- **DIRECTIONS FOR THIS TASK**: Rewrite the lines between the one holding "Where should I click to: Select" and the one holding "click(98, 315)", inclusive, with "Where should I click to" replaced by "Where do I click to" and nothing else changed. Leave the pictures out of the answer.

Click-target data:
'''

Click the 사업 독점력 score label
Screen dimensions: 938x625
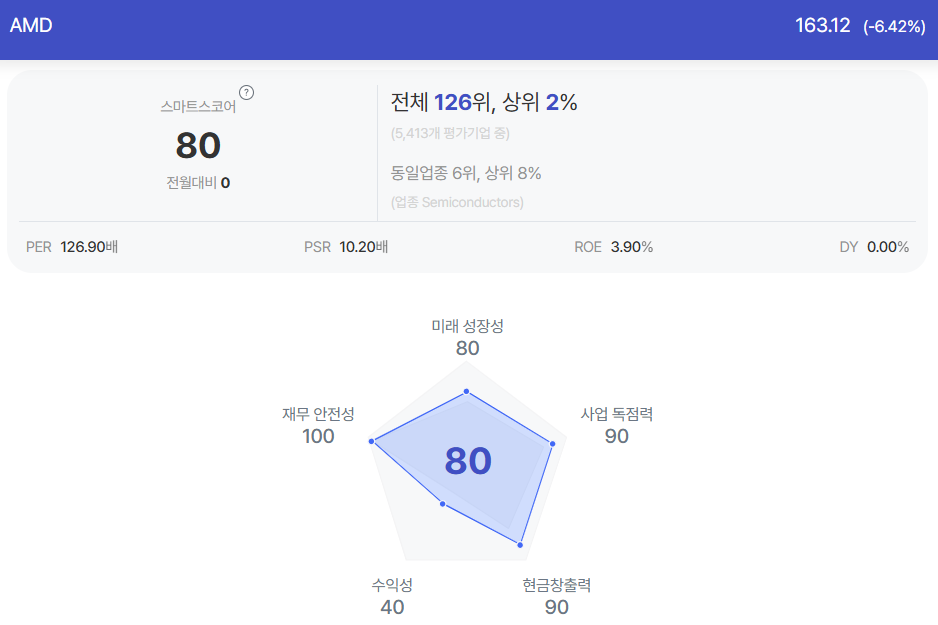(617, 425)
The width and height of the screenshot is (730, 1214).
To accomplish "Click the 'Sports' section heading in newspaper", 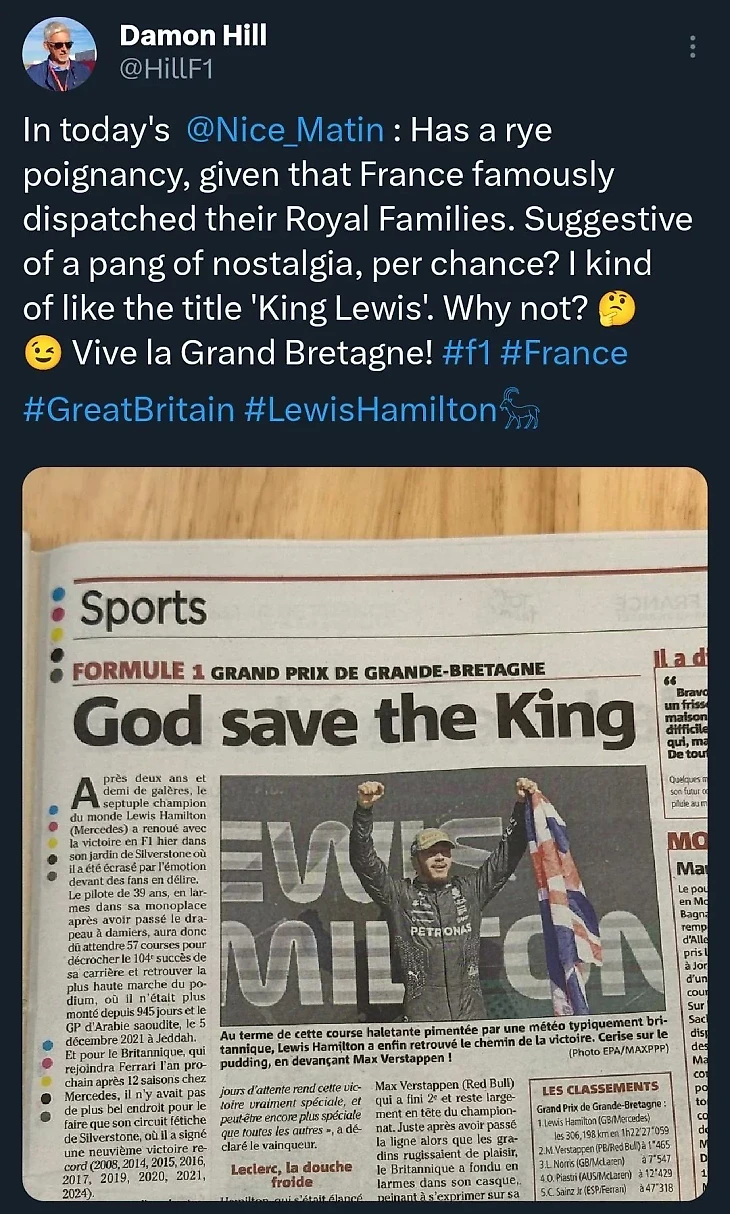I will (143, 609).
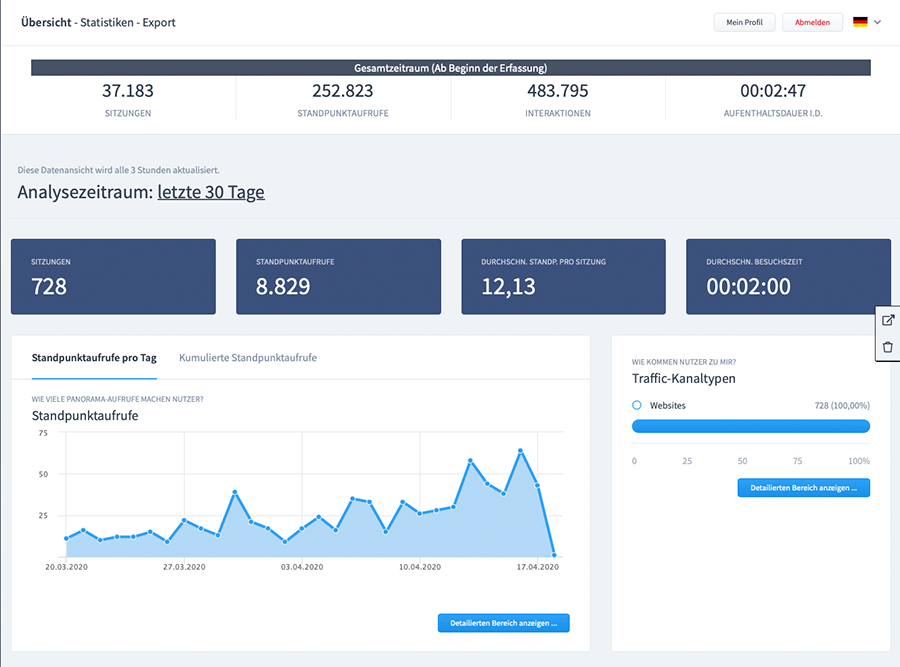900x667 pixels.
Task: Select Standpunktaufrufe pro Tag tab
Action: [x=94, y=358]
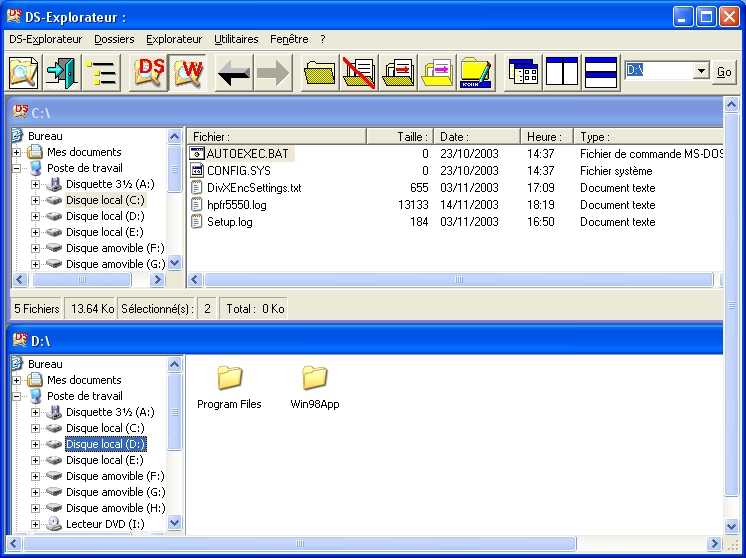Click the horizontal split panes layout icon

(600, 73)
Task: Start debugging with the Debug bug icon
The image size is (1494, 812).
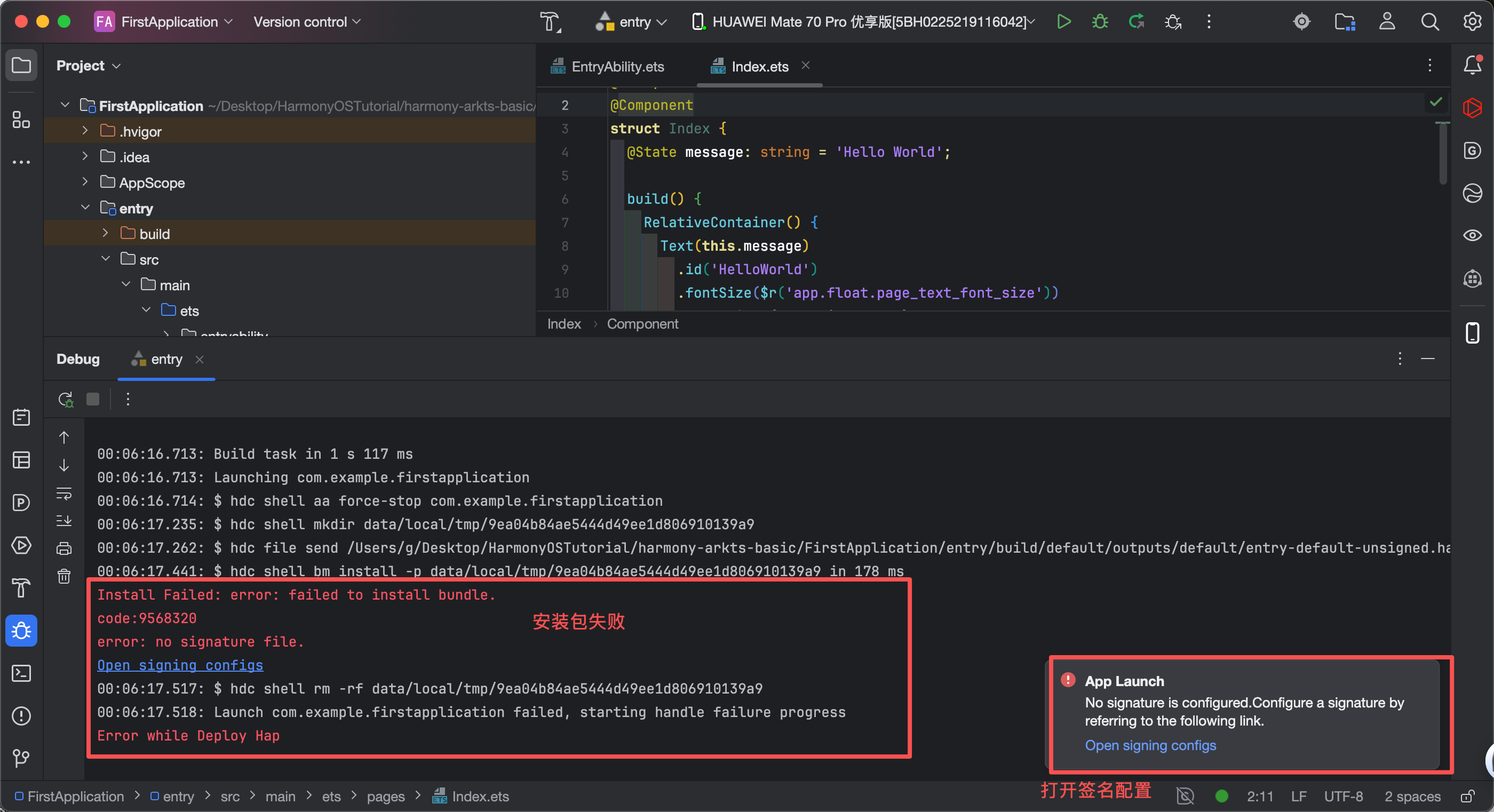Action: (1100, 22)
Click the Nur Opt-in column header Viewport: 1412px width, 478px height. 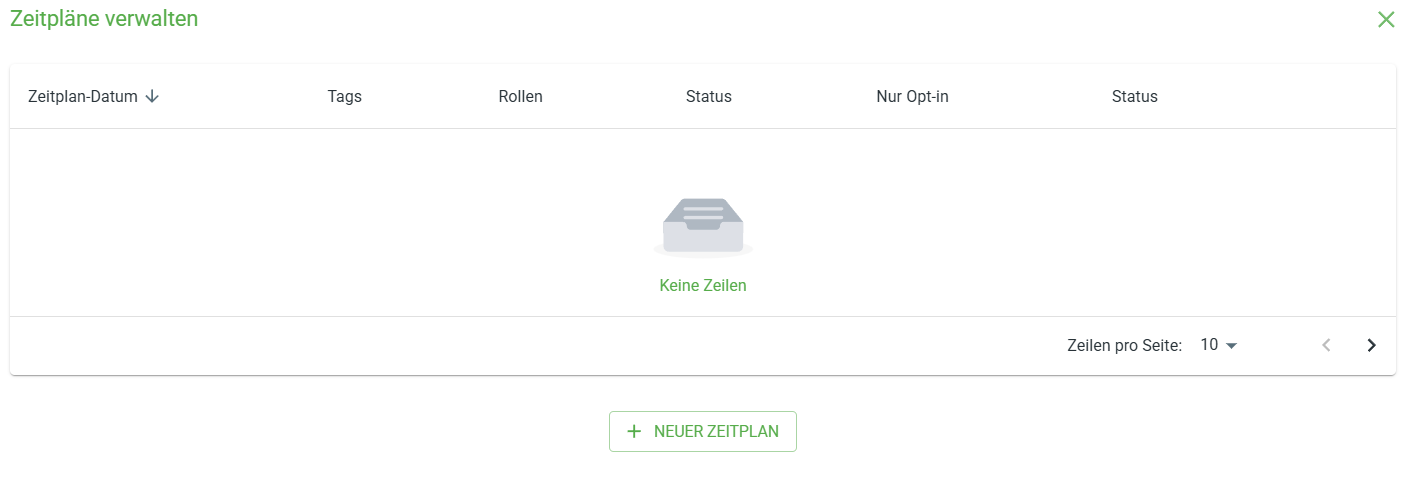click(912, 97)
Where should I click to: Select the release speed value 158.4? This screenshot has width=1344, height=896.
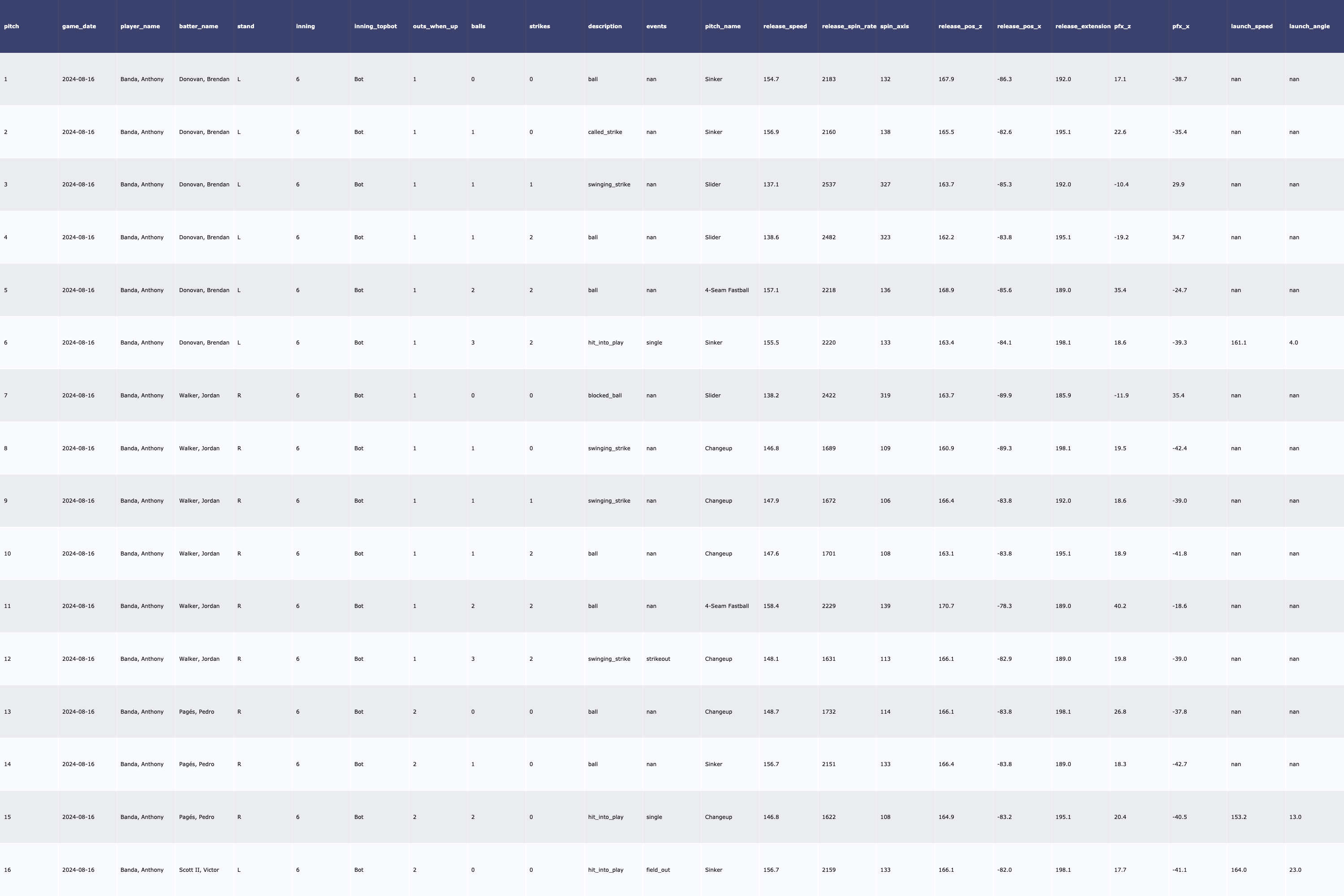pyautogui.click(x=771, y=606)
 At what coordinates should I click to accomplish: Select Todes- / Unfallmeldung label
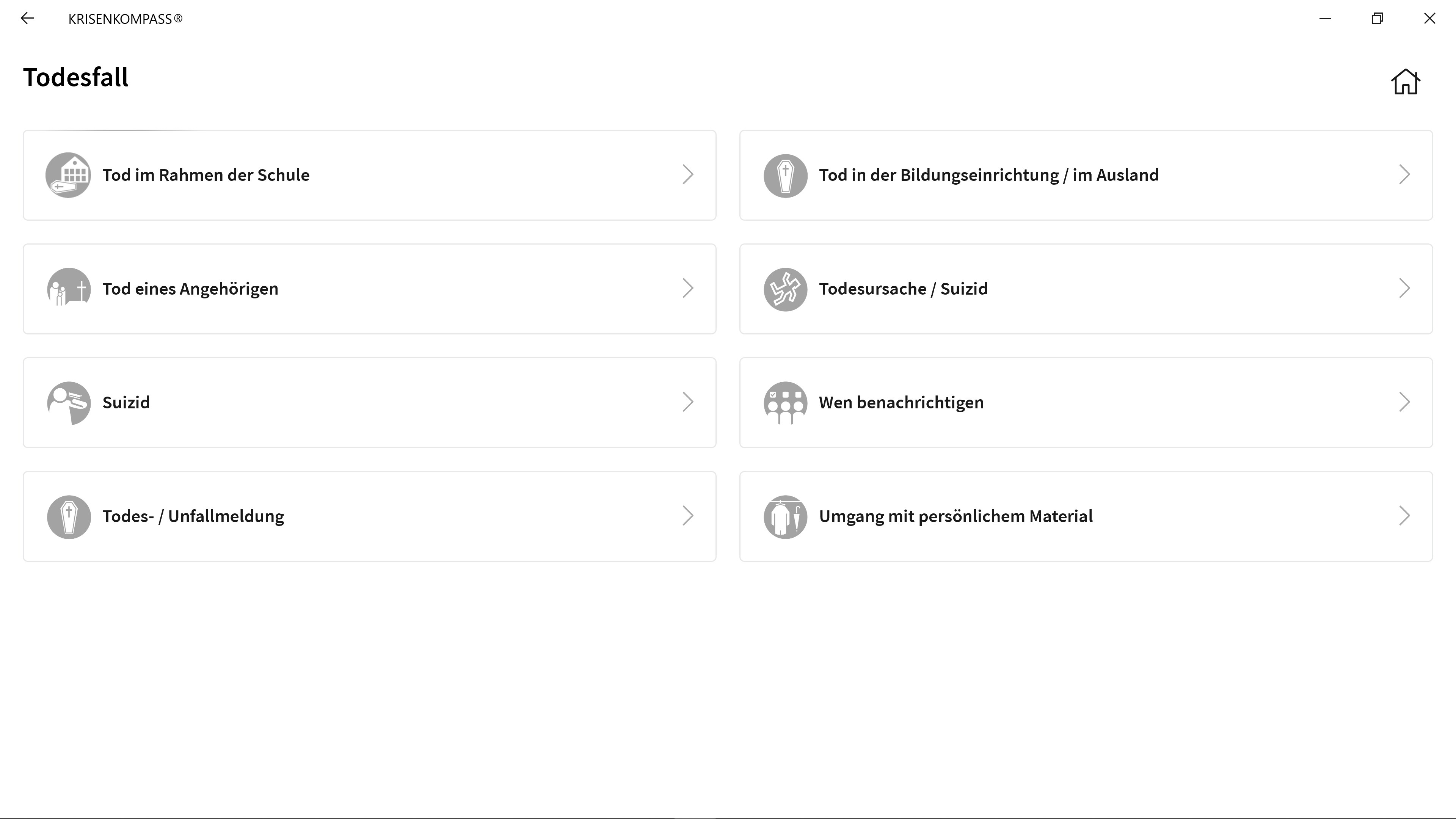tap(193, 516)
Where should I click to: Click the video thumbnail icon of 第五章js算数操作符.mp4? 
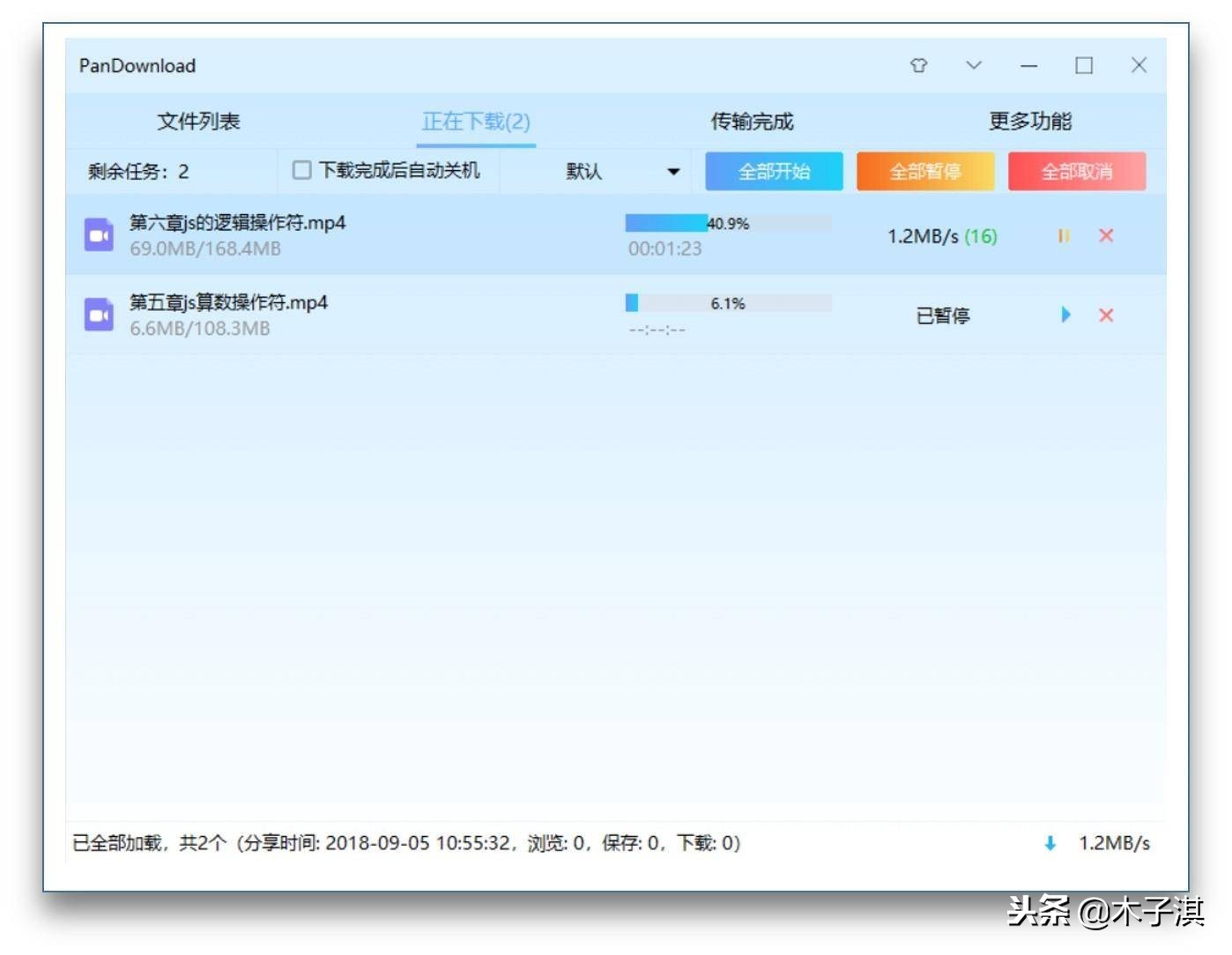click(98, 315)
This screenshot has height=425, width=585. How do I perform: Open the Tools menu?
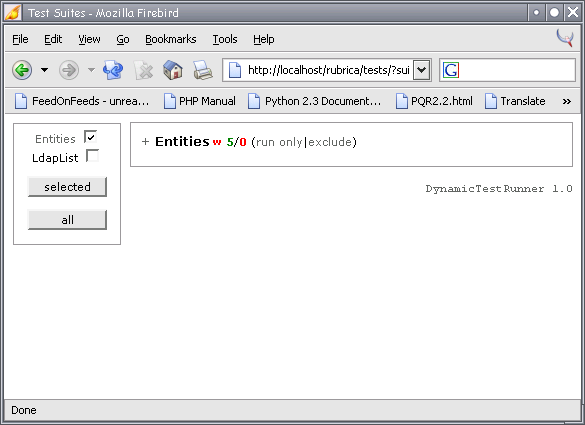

'''

- **RIGHT ANSWER**:
Where do I click to: Select the release speed value 158.4? This screenshot has width=1344, height=896.
pyautogui.click(x=771, y=606)
 At what coordinates should I click to accomplish: Select Todes- / Unfallmeldung label
tap(193, 516)
Where do I click to: Click the video thumbnail icon of 第五章js算数操作符.mp4? 
click(98, 315)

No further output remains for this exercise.